• The task
Set the records down again in full, with every word kept.
Information Block Start
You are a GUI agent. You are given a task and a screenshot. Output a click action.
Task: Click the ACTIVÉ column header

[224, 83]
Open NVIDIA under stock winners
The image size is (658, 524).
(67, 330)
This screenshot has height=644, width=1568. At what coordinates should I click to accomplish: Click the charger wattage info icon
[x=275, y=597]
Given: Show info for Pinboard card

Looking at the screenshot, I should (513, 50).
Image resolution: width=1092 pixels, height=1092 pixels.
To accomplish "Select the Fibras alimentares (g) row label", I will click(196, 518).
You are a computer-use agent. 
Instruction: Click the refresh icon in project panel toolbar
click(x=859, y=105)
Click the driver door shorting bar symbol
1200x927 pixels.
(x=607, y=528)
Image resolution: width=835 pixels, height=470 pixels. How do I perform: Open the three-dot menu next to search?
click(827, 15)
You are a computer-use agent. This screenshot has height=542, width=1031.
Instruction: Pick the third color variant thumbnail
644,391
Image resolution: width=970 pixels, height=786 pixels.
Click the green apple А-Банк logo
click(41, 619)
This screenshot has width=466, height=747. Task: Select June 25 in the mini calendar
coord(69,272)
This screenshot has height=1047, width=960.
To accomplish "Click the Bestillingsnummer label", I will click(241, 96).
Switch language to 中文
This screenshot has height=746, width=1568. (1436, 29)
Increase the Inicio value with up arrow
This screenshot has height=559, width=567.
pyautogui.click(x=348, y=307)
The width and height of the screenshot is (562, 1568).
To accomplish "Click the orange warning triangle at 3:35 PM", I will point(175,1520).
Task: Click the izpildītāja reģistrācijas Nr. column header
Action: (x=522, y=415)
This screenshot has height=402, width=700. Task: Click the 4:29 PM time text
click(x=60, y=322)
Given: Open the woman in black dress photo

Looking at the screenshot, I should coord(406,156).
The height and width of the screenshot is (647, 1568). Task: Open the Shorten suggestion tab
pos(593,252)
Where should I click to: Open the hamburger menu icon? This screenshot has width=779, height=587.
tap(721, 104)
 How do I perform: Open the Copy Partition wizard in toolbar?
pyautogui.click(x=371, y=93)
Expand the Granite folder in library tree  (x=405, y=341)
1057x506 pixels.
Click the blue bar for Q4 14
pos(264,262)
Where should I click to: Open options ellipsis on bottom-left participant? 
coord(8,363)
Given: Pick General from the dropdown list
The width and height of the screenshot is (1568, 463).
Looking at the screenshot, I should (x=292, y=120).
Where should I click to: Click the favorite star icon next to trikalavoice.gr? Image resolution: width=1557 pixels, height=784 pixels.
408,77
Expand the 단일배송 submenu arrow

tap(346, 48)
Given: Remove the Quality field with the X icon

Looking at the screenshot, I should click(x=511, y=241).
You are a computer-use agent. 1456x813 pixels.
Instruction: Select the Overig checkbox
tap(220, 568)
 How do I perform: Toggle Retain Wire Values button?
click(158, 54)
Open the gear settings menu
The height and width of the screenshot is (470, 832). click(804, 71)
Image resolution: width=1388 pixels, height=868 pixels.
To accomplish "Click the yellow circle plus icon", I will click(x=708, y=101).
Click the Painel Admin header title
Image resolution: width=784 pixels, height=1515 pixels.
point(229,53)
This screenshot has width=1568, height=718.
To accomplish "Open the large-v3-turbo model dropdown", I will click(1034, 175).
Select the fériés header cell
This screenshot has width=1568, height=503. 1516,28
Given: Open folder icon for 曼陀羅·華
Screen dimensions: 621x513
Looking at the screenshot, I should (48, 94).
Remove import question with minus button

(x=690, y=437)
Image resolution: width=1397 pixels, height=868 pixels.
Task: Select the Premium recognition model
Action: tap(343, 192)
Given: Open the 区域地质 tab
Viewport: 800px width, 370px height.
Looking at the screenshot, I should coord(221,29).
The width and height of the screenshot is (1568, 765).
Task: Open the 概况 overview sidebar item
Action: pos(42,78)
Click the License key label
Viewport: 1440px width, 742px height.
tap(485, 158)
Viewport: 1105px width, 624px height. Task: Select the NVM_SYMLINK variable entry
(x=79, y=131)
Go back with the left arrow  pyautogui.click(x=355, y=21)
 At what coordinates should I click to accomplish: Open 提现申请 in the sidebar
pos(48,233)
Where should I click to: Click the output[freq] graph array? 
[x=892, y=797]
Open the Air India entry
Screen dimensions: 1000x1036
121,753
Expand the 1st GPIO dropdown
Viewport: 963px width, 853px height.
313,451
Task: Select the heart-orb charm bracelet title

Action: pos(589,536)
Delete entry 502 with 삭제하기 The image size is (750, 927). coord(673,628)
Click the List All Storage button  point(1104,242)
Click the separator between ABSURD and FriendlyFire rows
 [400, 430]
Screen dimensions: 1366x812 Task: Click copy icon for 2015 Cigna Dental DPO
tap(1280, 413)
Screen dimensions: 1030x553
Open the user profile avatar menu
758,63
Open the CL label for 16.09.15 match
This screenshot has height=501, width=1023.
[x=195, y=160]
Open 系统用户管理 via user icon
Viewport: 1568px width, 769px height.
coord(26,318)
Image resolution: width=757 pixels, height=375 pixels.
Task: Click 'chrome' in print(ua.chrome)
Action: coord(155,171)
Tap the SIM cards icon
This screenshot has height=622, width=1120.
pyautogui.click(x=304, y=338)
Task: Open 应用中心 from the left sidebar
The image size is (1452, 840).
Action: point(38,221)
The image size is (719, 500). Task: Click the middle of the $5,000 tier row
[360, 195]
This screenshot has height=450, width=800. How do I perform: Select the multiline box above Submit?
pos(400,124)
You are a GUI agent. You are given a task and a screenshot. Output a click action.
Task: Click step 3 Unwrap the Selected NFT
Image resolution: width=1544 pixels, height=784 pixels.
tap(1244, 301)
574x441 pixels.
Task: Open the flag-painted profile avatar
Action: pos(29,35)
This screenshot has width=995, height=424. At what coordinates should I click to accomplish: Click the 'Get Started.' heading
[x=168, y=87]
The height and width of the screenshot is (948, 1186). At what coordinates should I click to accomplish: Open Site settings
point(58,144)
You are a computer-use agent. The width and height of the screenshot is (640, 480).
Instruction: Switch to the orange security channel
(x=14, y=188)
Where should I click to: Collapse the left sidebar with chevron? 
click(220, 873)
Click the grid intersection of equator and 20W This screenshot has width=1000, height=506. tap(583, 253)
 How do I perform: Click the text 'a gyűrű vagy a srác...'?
Information Block End
• Solution to this problem
You are a GUI agent. You are given a task and a screenshot. Output a click action.
Task: Click the ACTIVÉ column header

[224, 83]
Open NVIDIA under stock winners
The image size is (658, 524).
(67, 330)
This screenshot has height=644, width=1568. At what coordinates should I click to accomplish: Click the charger wattage info icon
[x=275, y=597]
Given: Show info for Pinboard card

Looking at the screenshot, I should (513, 50).
Image resolution: width=1092 pixels, height=1092 pixels.
To accomplish "Select the Fibras alimentares (g) row label", I will click(196, 518).
You are a computer-use agent. 
Instruction: Click the refresh icon in project panel toolbar
click(x=859, y=105)
Click the driver door shorting bar symbol
1200x927 pixels.
(x=607, y=528)
Image resolution: width=835 pixels, height=470 pixels. How do I perform: Open the three-dot menu next to search?
click(827, 15)
You are a computer-use agent. This screenshot has height=542, width=1031.
Instruction: Pick the third color variant thumbnail
644,391
Image resolution: width=970 pixels, height=786 pixels.
Click the green apple А-Банк logo
click(41, 619)
This screenshot has width=466, height=747. Task: Select June 25 in the mini calendar
coord(69,272)
This screenshot has height=1047, width=960.
To accomplish "Click the Bestillingsnummer label", I will click(241, 96).
Switch language to 中文
This screenshot has height=746, width=1568. (1436, 29)
Increase the Inicio value with up arrow
This screenshot has height=559, width=567.
pyautogui.click(x=348, y=307)
The width and height of the screenshot is (562, 1568).
To accomplish "Click the orange warning triangle at 3:35 PM", I will point(175,1520).
Task: Click the izpildītāja reģistrācijas Nr. column header
Action: (x=522, y=415)
This screenshot has height=402, width=700. Task: Click the 4:29 PM time text
click(x=60, y=322)
Given: Open the woman in black dress photo

Looking at the screenshot, I should coord(406,156).
The height and width of the screenshot is (647, 1568). Task: Open the Shorten suggestion tab
pos(593,252)
Where should I click to: Open the hamburger menu icon? This screenshot has width=779, height=587.
tap(721, 104)
 How do I perform: Open the Copy Partition wizard in toolbar?
pyautogui.click(x=371, y=93)
Expand the Granite folder in library tree  (x=405, y=341)
1057x506 pixels.
Click the blue bar for Q4 14
pos(264,262)
Where should I click to: Open options ellipsis on bottom-left participant? 
coord(8,363)
Given: Pick General from the dropdown list
The width and height of the screenshot is (1568, 463).
Looking at the screenshot, I should (x=292, y=120).
Where should I click to: Click the favorite star icon next to trikalavoice.gr? Image resolution: width=1557 pixels, height=784 pixels.
408,77
Expand the 단일배송 submenu arrow

tap(346, 48)
Given: Remove the Quality field with the X icon

Looking at the screenshot, I should click(x=511, y=241).
You are a computer-use agent. 1456x813 pixels.
Instruction: Select the Overig checkbox
tap(220, 568)
 How do I perform: Toggle Retain Wire Values button?
click(158, 54)
Open the gear settings menu
The height and width of the screenshot is (470, 832). click(804, 71)
Image resolution: width=1388 pixels, height=868 pixels.
To accomplish "Click the yellow circle plus icon", I will click(x=708, y=101).
Click the Painel Admin header title
Image resolution: width=784 pixels, height=1515 pixels.
point(229,53)
This screenshot has width=1568, height=718.
To accomplish "Open the large-v3-turbo model dropdown", I will click(1034, 175).
Select the fériés header cell
This screenshot has width=1568, height=503. 1516,28
Given: Open folder icon for 曼陀羅·華
Screen dimensions: 621x513
Looking at the screenshot, I should (48, 94).
Remove import question with minus button

(x=690, y=437)
Image resolution: width=1397 pixels, height=868 pixels.
Task: Select the Premium recognition model
Action: tap(343, 192)
Given: Open the 区域地质 tab
Viewport: 800px width, 370px height.
Looking at the screenshot, I should coord(221,29).
The width and height of the screenshot is (1568, 765).
Task: Open the 概况 overview sidebar item
Action: pos(42,78)
Click the License key label
Viewport: 1440px width, 742px height.
tap(485, 158)
Viewport: 1105px width, 624px height. Task: Select the NVM_SYMLINK variable entry
(x=79, y=131)
Go back with the left arrow  pyautogui.click(x=355, y=21)
 At what coordinates should I click to accomplish: Open 提现申请 in the sidebar
pos(48,233)
Where should I click to: Click the output[freq] graph array? 
[x=892, y=797]
Open the Air India entry
Screen dimensions: 1000x1036
121,753
Expand the 1st GPIO dropdown
Viewport: 963px width, 853px height.
313,451
Task: Select the heart-orb charm bracelet title

Action: pos(589,536)
Delete entry 502 with 삭제하기 The image size is (750, 927). coord(673,628)
Click the List All Storage button  point(1104,242)
Click the separator between ABSURD and FriendlyFire rows
 [400, 430]
Screen dimensions: 1366x812 Task: Click copy icon for 2015 Cigna Dental DPO
tap(1280, 413)
Screen dimensions: 1030x553
Open the user profile avatar menu
758,63
Open the CL label for 16.09.15 match
This screenshot has height=501, width=1023.
[x=195, y=160]
Open 系统用户管理 via user icon
Viewport: 1568px width, 769px height.
coord(26,318)
Image resolution: width=757 pixels, height=375 pixels.
Task: Click 'chrome' in print(ua.chrome)
Action: coord(155,171)
Tap the SIM cards icon
This screenshot has height=622, width=1120.
pyautogui.click(x=304, y=338)
Task: Open 应用中心 from the left sidebar
The image size is (1452, 840).
Action: point(38,221)
The image size is (719, 500). Task: Click the middle of the $5,000 tier row
[360, 195]
This screenshot has height=450, width=800. How do I perform: Select the multiline box above Submit?
pos(400,124)
You are a GUI agent. You are given a task and a screenshot. Output a click action.
Task: Click step 3 Unwrap the Selected NFT
Image resolution: width=1544 pixels, height=784 pixels.
tap(1244, 301)
574x441 pixels.
Task: Open the flag-painted profile avatar
Action: pos(29,35)
This screenshot has width=995, height=424. At what coordinates should I click to accomplish: Click the 'Get Started.' heading
[x=168, y=87]
The height and width of the screenshot is (948, 1186). At what coordinates should I click to accomplish: Open Site settings
point(58,144)
You are a computer-use agent. The width and height of the screenshot is (640, 480).
Instruction: Switch to the orange security channel
(x=14, y=188)
Where should I click to: Collapse the left sidebar with chevron? 
click(220, 873)
Click the grid intersection of equator and 20W This screenshot has width=1000, height=506. tap(583, 253)
 How do I perform: Click the text 'a gyűrű vagy a srác...'?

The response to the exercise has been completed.